Location: Type 0.73 Kardashev
11,110 posts, read 9,810,680 times
Reputation: 40166
Quote:
Originally Posted by stormy skies View Post
I like to think of myself of a guarded optimist, but I'm really struggling for the silver lining these days. Granted, the ills of our times may seem more acute where I live, but I can't help but think we're a slowly sinking ship of a nation, that the great American experiment is winding to a close. And, no, I am not some curmudgeonly Rush Limbaugh disciple.

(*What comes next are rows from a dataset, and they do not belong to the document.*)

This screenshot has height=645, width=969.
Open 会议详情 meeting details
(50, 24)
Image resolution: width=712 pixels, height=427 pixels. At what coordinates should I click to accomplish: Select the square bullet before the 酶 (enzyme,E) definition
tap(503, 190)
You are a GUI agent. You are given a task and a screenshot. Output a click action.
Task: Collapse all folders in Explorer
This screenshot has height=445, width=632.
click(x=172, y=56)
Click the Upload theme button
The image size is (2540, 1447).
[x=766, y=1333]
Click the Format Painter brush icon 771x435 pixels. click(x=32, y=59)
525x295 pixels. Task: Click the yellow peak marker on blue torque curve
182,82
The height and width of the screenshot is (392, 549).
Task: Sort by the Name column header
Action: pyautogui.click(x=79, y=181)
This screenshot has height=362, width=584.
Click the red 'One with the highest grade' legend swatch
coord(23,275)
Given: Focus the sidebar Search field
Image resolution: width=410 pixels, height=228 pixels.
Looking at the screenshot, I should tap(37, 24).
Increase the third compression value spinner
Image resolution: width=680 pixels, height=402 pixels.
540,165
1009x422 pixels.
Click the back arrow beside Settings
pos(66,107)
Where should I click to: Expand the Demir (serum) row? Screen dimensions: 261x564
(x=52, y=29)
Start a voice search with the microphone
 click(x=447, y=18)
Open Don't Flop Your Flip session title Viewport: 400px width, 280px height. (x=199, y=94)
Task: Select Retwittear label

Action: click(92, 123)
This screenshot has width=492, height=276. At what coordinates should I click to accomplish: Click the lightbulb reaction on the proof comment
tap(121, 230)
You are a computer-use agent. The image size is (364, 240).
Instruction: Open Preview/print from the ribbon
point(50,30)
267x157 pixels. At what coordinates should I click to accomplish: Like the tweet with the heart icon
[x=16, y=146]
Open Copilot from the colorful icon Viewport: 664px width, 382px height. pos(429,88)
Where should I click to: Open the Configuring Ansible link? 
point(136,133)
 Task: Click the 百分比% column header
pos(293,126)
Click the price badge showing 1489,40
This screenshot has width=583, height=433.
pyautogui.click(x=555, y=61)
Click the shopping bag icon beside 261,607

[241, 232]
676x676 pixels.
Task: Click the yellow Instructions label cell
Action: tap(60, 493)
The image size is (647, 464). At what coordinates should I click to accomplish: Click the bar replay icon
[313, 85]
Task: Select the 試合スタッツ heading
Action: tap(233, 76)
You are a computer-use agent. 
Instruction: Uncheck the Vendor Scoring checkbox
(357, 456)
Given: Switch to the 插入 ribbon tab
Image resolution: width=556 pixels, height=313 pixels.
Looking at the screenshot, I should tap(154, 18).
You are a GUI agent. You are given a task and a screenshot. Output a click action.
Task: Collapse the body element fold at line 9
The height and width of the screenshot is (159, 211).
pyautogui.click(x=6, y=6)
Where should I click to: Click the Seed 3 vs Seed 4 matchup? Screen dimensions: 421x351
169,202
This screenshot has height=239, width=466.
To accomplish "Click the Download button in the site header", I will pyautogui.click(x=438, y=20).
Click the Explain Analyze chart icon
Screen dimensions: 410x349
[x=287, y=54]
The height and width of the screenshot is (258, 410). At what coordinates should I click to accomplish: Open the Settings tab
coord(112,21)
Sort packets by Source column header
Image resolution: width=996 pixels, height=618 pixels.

Not a day goes by that I don't notice some manifestation of general ignorance including:

--how to calculate a tip
--how to read a street map
--how to address a senior citizen
--how to use any hand tool
--how to cook
--evolution
--religious history
--the cosmos
--basic nutrition
--basic ecology
--the concept of credit and/or savings
--written expression (in any language)
--geography
--subject-verb agreement
--I should stop now
First, none of these have anything to do with 'societal collapse'.

Second, ignorance of these things by a substantial number of people has always been evident.

Third, it appears you are largely confusing change for degradation.

Quote:
Originally Posted by Bideshi View Post
I think "mutated" is more accurate. Evolution suggests progress.
No, it doesn't, though people ignorant of evolution often think this is so.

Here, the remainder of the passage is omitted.